Calculate average daily value from large data set with R standard format date/times?

6
votes

I have a dataframe of approximately 10 million rows spanning about 570 days. After using striptime to convert the dates and times, the data looks like this:

          date          X1   
1 2004-01-01 07:43:00 1.2587 
2 2004-01-01 07:47:52 1.2585
3 2004-01-01 17:46:14 1.2586 
4 2004-01-01 17:56:08 1.2585
5 2004-01-01 17:56:15 1.2585

I would like to compute the average value on each day (as in days of the year, not days of the week) and then plot them. Eg. Get all rows which have day "2004-01-01", compute average price, then do the same for "2004-01-2" and so on.

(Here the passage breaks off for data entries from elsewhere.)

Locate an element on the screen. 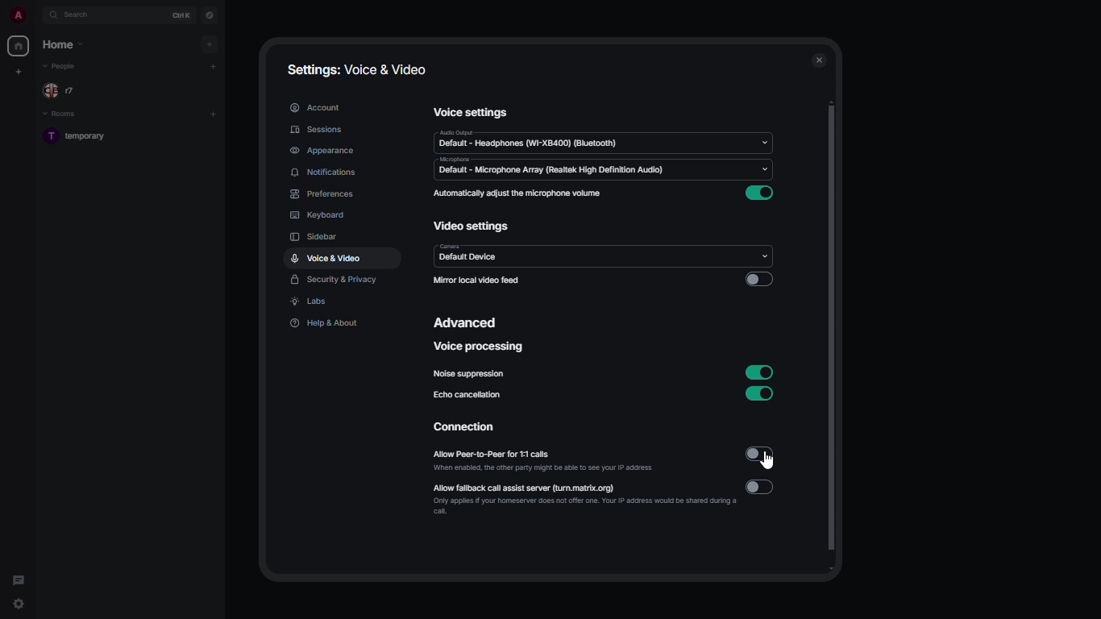 The image size is (1101, 619). ctrl K is located at coordinates (181, 15).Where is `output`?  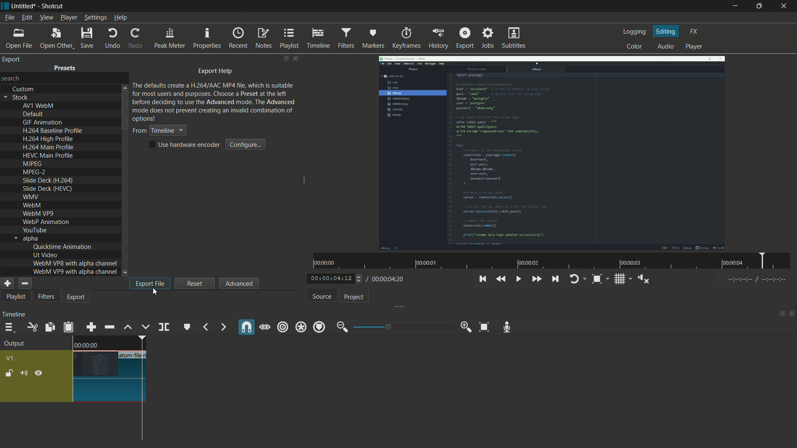
output is located at coordinates (17, 344).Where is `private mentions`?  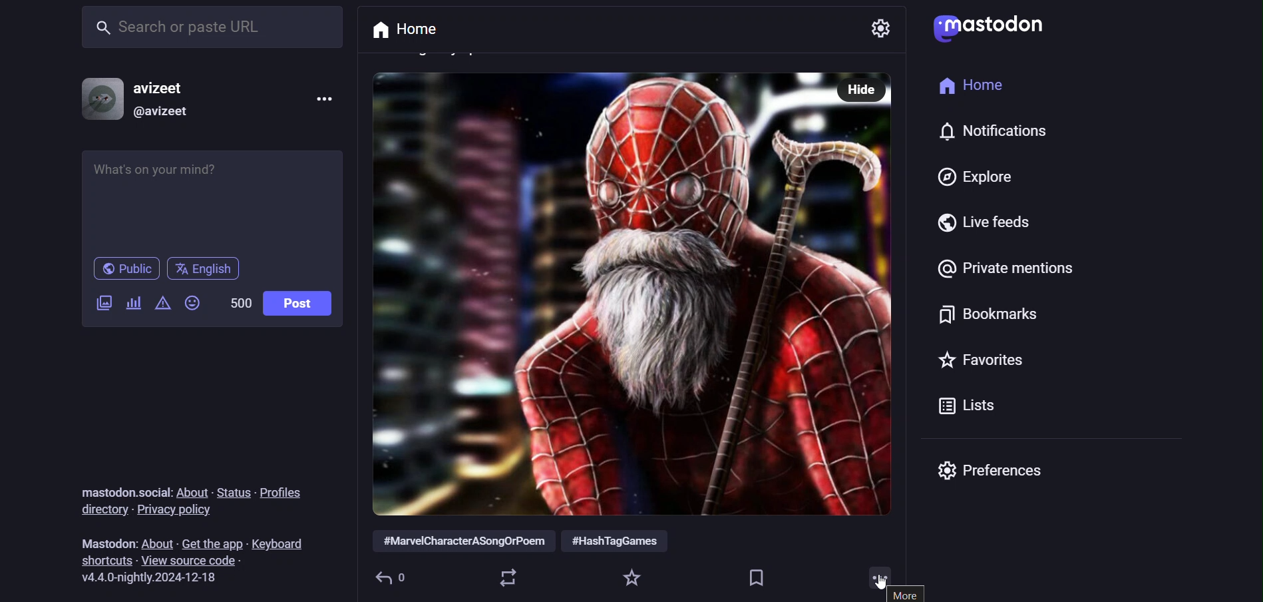
private mentions is located at coordinates (1007, 267).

Similarly I would be interested in finding the average monthly value, or hourly price, but I imagine I can work these out once I know how to get average daily price.

My biggest difficulty here is extracting the day of the year from the date variable automatically. How can I cycle through all 365 days and compute the average value for each day, storing it in a list?

I was able to find the average value for day of the week using the weekdays() function, but I couldn't find anything similar for this.

3
rdatetimedataframetimeaverage
Have you tried df %>% dplyr::group_by(date) %>% summarise(mean(X1)) for the first part? That should give you the average by day. You can use the lubridate package to get the months to do something similar.RobertMyles

3 Answers

6
votes

Here's a solution using dplyr and lubridate. First, simplify the date by rounding it down to the nearest day-unit using floor_date (see below comment by thelatemail), then group_by date and calculate the mean value using summarize:

library(dplyr)
library(lubridate)

df %>%
  mutate(date = floor_date(date)) %>%
  group_by(date) %>%
  summarize(mean_X1 = mean(X1))

Using the lubridate package, you can use a similar method to get the average by month, week, or hour. For example, to calculate the average by month:

df %>%
  mutate(date = month(date)) %>%
  group_by(date) %>%
  summarize(mean_X1 = mean(X1))

And by hour:

df %>%
  mutate(date = hour(date)) %>%
  group_by(date) %>%
  summarize(mean_X1 = mean(X1))
0
votes

day of year in lubridate is

yday, as in

lubridate::yday(Sys.time())

because the size of data is big I recommend a data.table approach

library(lubridate)
library(data.table)
df$ydate=yday(df$date)
df=data.table(df)
df[,mean(X1),ydate]

if you want different days for different years as in 1Jan2004 and 1Jan2005

library(lubridate)
library(data.table)
df$ydate=ymd(df$date)
df=data.table(df)
df[,mean(X1),ydate]

Note -instead of using striptime to convert dates you could just use ymd_hms function from lubridate

0
votes

Just to contribute, here is the solution to do it for multiple columns in your data frame. It consists of the same method as George, so a little more is added an using summarise:

new_df <- df %>% mutate(date = hour(date)) %>%
group_by(date) %>%
summarise(across(.cols = where(is.numeric), .fns = ~mean(.x, na.rm = TRUE))

In this case, in ".cols" it is specified that the operation be applied to all columns with numeric format (you can modify it for specific columns). In the ".fns" section you can put the operation you want to perform (mean, sd, etc.) and you can apply na.rm.

Greetings!